Medical marijuana is quickly becoming a part of life for many patients in certain states across the country, but its continuing outlaw status with federal authorities means nurses must tread carefully around this rapidly evolving issue.
Lawmakers and voters have approved the legalization of marijuana, or cannabis, for medicinal use in only 22 states and the District of Columbia, with most of the changes taking place in the last six years. Beginning this year, recreational use of marijuana is allowed in two states, Colorado and Washington.
But nurses are caught in a difficult position. Yes, medical marijuana may be legal according to the laws of a state, but at the federal level the drug remains a Schedule I controlled substance—the same designation the U.S. Drug Enforcement Administration (DEA) gives lysergic acid diethylamide (LSD) and heroin. The agency considers Schedule I drugs to have “no currently accepted medical use and a high potential for abuse.”
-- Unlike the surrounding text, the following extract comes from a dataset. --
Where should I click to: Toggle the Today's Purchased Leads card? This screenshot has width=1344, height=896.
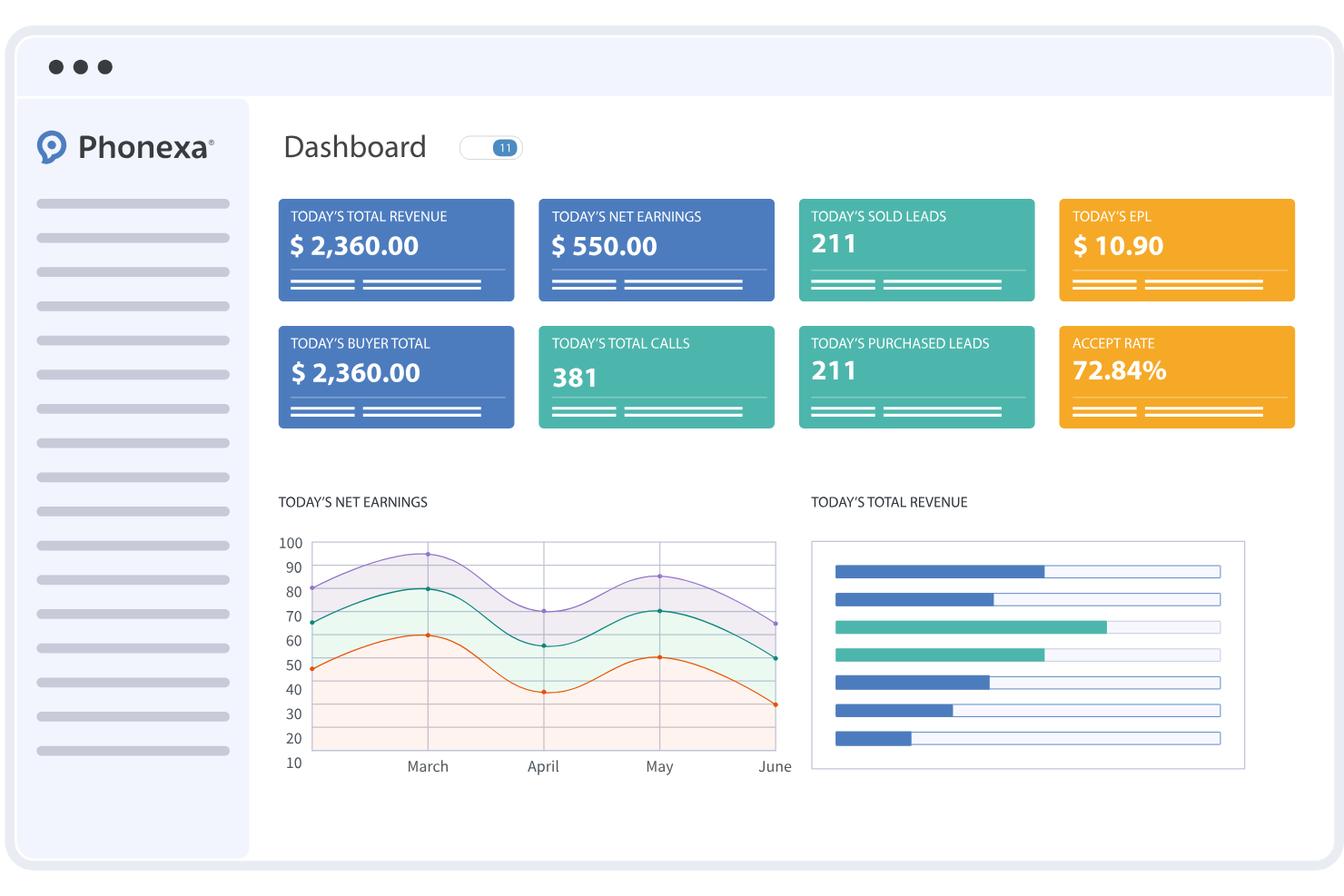915,377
This dichotomy creates a tension between patients wanting to use marijuana for certain conditions and traditional medical providers fearful of backlash from law enforcement or federal agencies. Advocates for medical marijuana say few hospitals will let patients use marijuana in any form, including “edibles,” on their campus and that hospital physicians typically don't recommend medical marijuana for their patients. (Because of the DEA ban, prescriptions for medical marijuana are not written. Instead, physicians—and, in some states, NPs—will issue a recommendation for its use.) Advocates also report that few nursing schools touch on the topic in their curricula.
Some nurses in states that have legalized medical marijuana report a slow but growing acceptance of the drug by the medical establishment, although others are exercising caution in order to avoid conflict with employers, federal authorities, or state boards of nursing.
“Everyone is waiting to see what happens. It's like the Wild West,” said Shayne Mason, BSN, RN, PMHNP, a psychiatric mental health NP who teaches at the University of San Francisco School of Nursing and Health Professions. “We need help as educators and practitioners.”
Mason works in a psychiatric emergency clinic that doesn't provide medical marijuana recommendations, but many of his patients use the drug, either purchased illegally or through the recommendation of another provider. Some patients, including chronic pain sufferers, appear to have benefited from marijuana, at least on the surface, he said. Still, he feels awkward discussing the subject with his nursing students for fear he might be seen as endorsing the use of marijuana.
The Legal Landscape
Such a go-slow approach for nurses is wise, said author, nursing legal consultant, and AJN contributing editor Edie Brous, JD, MS, MPH, RN. Nurses in states where medical marijuana is legal need to familiarize themselves with the specific laws in their state and be aware that the state nursing board's reaction to the law is important. Of particular concern are home care nurses who may be exposed to secondhand smoke, which could trigger a positive result on a drug test. In 2009, the Delaware Board of Nursing reprimanded a nurse in one such episode, but the action was later overturned by a judge. “Even if it's legal at the state level, that doesn't mean that the nursing board has caught up,” Brous said.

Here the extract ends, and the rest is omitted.